**Information given:**
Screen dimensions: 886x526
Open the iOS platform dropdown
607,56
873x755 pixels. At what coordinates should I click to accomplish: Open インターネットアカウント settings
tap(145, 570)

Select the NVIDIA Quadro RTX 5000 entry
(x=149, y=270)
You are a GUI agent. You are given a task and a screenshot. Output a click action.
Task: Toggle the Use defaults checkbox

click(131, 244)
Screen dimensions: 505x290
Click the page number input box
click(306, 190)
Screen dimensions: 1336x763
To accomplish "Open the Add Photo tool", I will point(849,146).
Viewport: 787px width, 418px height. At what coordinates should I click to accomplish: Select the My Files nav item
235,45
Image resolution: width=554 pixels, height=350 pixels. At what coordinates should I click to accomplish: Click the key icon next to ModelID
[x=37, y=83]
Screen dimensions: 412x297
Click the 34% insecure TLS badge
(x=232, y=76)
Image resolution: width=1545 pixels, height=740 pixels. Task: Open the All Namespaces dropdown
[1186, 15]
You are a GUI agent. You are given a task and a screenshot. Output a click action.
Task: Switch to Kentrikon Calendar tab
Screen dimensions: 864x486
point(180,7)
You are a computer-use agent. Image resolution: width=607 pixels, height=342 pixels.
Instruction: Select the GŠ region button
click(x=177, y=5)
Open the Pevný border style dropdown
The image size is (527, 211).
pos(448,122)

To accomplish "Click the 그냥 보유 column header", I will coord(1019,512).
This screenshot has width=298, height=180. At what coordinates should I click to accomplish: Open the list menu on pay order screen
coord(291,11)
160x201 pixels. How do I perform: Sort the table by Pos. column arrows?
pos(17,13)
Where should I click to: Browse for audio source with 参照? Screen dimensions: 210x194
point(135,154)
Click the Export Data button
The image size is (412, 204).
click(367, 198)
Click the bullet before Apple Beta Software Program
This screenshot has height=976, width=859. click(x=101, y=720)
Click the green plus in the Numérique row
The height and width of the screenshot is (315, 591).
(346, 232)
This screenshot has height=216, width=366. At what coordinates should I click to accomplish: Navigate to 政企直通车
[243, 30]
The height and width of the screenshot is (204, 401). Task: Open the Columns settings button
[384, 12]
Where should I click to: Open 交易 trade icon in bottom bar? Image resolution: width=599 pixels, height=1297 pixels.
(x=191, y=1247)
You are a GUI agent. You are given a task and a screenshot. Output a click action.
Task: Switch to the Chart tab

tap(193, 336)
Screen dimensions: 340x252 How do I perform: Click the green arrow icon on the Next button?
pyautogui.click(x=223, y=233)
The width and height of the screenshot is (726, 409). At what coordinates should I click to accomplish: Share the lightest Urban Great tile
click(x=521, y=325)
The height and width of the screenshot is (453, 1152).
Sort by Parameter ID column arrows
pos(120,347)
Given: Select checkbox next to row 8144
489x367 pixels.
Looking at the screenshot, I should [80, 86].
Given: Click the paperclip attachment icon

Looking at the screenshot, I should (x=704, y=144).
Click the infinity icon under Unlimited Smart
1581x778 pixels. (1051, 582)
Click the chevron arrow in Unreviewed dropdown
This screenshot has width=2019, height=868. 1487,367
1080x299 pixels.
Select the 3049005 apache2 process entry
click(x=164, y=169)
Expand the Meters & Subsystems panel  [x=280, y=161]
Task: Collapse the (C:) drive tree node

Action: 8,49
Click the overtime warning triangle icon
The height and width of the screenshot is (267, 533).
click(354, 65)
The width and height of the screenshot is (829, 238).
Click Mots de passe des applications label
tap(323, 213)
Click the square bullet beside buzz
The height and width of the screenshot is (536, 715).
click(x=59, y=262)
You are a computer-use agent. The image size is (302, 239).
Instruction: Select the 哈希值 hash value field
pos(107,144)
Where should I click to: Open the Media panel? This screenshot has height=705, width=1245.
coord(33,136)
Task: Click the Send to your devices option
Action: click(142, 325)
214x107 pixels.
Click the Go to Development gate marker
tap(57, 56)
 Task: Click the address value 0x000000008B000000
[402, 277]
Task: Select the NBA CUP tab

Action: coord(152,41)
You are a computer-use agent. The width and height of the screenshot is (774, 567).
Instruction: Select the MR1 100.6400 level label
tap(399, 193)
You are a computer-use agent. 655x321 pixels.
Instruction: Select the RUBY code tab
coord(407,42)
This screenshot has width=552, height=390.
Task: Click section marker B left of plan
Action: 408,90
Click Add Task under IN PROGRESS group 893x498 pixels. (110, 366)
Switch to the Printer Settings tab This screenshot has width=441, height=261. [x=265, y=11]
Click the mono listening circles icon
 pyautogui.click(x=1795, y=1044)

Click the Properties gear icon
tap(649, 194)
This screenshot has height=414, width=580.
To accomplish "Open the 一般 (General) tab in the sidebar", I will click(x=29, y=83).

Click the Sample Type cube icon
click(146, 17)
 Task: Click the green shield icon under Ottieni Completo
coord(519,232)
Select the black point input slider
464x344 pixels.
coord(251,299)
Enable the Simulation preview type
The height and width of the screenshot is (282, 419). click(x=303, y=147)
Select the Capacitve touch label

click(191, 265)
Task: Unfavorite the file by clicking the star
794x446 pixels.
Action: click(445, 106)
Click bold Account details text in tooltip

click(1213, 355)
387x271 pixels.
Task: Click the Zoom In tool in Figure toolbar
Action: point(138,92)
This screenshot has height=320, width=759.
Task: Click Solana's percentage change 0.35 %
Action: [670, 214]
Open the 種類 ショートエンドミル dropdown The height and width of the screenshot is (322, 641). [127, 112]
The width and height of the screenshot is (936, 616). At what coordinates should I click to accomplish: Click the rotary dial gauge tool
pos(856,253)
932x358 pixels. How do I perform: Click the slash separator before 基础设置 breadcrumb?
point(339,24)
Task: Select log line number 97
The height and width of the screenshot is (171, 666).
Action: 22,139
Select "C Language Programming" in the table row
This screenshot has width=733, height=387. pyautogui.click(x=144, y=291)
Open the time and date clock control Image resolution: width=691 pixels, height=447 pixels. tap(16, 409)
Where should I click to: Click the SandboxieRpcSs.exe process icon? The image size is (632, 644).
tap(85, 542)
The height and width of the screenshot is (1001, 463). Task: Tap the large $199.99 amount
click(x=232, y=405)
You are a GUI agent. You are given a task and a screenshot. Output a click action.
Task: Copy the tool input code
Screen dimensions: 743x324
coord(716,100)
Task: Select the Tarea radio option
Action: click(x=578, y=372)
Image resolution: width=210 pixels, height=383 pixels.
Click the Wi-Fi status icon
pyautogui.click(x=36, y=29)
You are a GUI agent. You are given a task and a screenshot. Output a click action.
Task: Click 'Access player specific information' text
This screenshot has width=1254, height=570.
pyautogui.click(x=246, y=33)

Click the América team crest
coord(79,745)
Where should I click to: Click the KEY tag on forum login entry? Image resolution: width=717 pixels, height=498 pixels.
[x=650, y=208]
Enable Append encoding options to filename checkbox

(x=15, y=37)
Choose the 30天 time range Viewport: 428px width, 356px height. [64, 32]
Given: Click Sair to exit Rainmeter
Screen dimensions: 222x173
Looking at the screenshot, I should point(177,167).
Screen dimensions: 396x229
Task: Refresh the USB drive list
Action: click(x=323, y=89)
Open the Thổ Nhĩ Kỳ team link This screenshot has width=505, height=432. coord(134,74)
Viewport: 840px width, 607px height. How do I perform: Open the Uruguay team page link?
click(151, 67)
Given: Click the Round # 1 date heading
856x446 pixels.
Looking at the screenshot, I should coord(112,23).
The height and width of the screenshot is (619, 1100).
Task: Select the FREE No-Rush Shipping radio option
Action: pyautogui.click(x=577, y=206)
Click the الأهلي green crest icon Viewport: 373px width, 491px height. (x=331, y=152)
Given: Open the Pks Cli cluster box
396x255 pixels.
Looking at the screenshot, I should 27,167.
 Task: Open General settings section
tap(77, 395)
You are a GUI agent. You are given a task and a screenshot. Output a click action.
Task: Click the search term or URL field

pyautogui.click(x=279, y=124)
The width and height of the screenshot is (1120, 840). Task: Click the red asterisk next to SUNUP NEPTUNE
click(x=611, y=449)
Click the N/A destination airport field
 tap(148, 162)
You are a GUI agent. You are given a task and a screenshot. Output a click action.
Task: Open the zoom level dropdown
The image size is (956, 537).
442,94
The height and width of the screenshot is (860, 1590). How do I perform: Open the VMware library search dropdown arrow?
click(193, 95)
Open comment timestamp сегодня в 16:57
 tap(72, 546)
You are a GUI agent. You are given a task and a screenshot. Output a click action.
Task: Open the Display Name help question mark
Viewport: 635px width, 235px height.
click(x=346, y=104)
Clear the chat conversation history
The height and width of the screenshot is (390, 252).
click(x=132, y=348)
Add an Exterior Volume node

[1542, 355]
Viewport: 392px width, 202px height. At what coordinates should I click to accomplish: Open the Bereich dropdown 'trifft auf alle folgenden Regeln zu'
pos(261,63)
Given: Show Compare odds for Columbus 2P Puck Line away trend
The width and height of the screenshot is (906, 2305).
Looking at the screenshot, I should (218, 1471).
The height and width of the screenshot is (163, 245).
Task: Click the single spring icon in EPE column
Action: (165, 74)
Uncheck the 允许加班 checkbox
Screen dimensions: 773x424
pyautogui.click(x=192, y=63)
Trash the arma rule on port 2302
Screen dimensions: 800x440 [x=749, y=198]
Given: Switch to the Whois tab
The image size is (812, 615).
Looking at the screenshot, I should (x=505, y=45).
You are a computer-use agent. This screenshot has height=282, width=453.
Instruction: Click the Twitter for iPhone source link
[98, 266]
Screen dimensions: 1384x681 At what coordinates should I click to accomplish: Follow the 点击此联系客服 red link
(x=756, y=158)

**What you need to do:** Among the entries, copy every line containing the word "will".

**Exercise answer:**
To accomplish "Open the Add Photo tool", I will point(849,146).
To accomplish "Click the 그냥 보유 column header", I will coord(1019,512).
To accomplish "Open the 一般 (General) tab in the sidebar", I will click(x=29, y=83).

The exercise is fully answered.